Carol has had extensive involvement in the development of public policy in Canada. She served as the Special Advisor to the Task Force on the Independence of the Bar established by the Law Society of Upper Canada, and as a member of staff for The Toronto Stock Exchange's Committee on Corporate Governance in Canada (which produced the Dey Report) and provided advice to the Joint Committee on Corporate Governance (which produced the Saucier Report). She has led three public policy forums to elicit the views of senior members of the business community on the development of governance regulation in Canada.

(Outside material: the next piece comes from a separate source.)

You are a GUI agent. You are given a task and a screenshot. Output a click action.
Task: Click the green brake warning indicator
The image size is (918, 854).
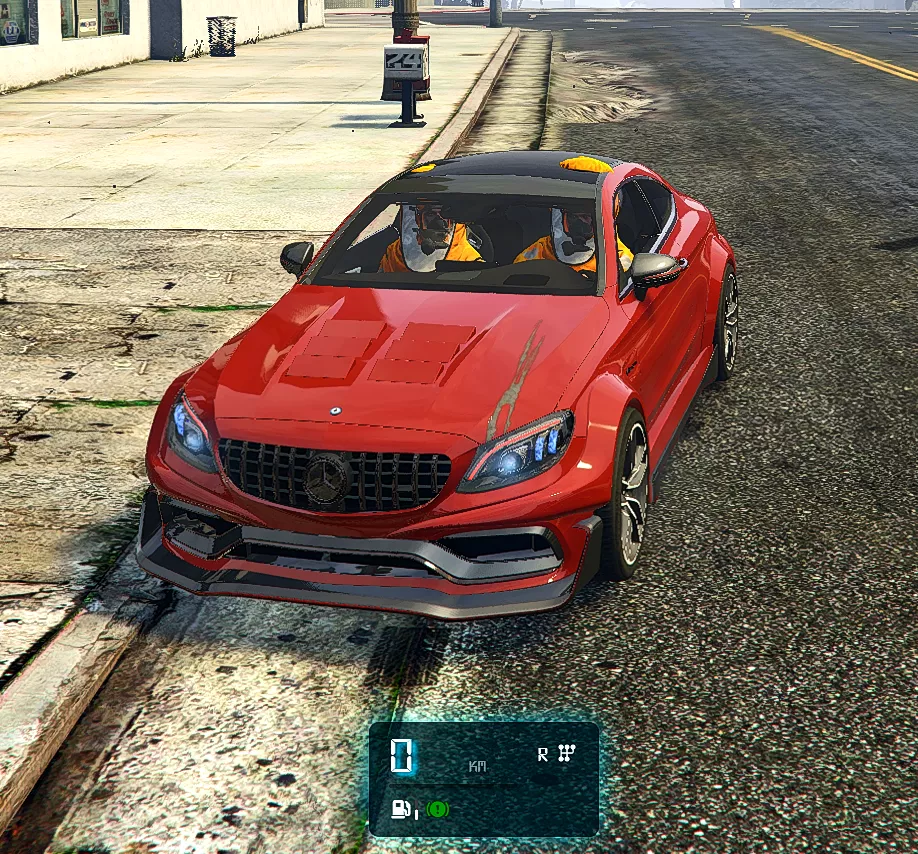click(437, 808)
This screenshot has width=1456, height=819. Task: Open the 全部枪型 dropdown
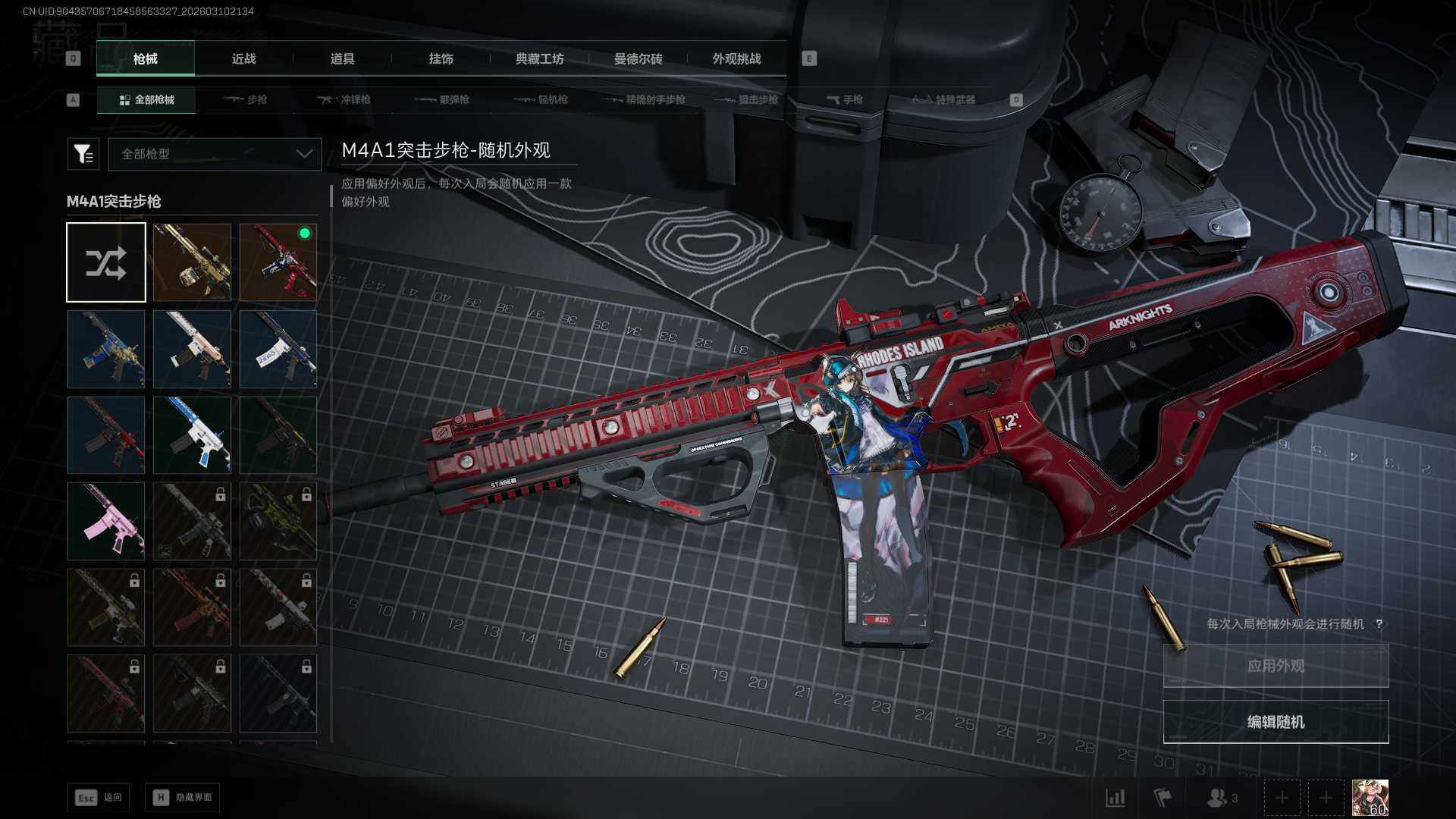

Carol is the past Chair of the Securities Advisory Committee ("SAC"), which provides advice and assistance to the Ontario Securities Commission. She was a member of the Five Year Review Committee, the Advisory Committee established by the Minister of Finance to review securities laws in Ontario (which produced the Crawford Report). She has also served as a Commissioner on the Blue Ribbon Commission on the role of the board of directors in corporate strategy established by the National Association of Corporate Directors in Washington, D.C.

Representative Work
  • Advised the Enforcement Branch of Ontario Securities Commission in connection with its investigation into the stock option backdating by Research in Motion.
  • Advised Special Option Committee of Fronteer Development Group Inc. in connection with a review of the corporation's stock option practices.
  • Counsel for the independent investigator into matters related to the RCMP pension and insurance fund; working closely with a large forensics team to produce the investigative report.
  • Acted for the Government of Ontario in the $700 million IPO of Teranet Inc., the Ontario's electronic land registry system.
  • Advised the Special Committee of Minacs Worldwide Inc. in discussions relating to strategic alternatives and advised the Board on the ultimate sale of the company.
  • Advised the Ontario Securities Commission on the adoption of rules relating to the governance of mutual funds.
  • Advised Biovail Corporation and the board on a highly successful governance renewal project, ultimately becoming regular outside counsel to the company.
  • Advised the Board of Directors of Canada Post Corporation throughout the process leading up to the delivery of two reports in response to the Auditor General's Report.
  • Acted on the acquisition by Irving Tissue Corporation of the tissue manufacturing facility in Weston, Ontario from Procter & Gamble Inc.
Recognition
  • Recognized as a leading practitioner by Law Business Research's International Who's Who of Corporate Governance Lawyers.
  • Recognized by the Canadian Legal LEXPERT® Directory in the areas of mergers and acquisitions and corporate and commercial law.
  • Recognized by Best Lawyers in the areas of corporate governance and corporate law.  
  • Recognized by PLC Which Lawyer? in the Corporate Governance Yearbook.
  • Received an Outstanding Public Contribution Recognition Award from the Schulich School of Business.
  • Teacher of the Year 2007, Institute of Corporate Directors, Director Education Program.
Articles and Publications

Carol has written and published a number of papers, articles and commentaries on corporate governance and has also spoken widely in the area. She is the author of What Directors Need to Know: Corporate Governance, a resource for corporate directors, and Directors and Officers in Canada: Law and Practice, a loose-leaf service, and is a contributing editor to Corporate Governance, a quarterly journal published by Federated Press.

Teaching Engagements

Carol teaches in the Directors Education Program jointly offered by the Institute of Corporate Directors and the Rotman School of Management. She has been a course director and member of faculty for the National Securities Law LL.M. Program at Osgoode Hall Law School and as an Adjunct Professor of Osgoode Hall Law School. She is a member of the faculty of the National Association of Corporate Directors. She has taught courses on corporate and securities law, financial statements, transactions and negotiation skills.

Speaking Engagements

Carol has chaired and spoken at conferences on a variety of corporate and securities law topics for a number of law schools, business schools and conference organizations. In 2004, she Co-Chaired the Law Society’s Special Lectures: Corporate & Commercial Law.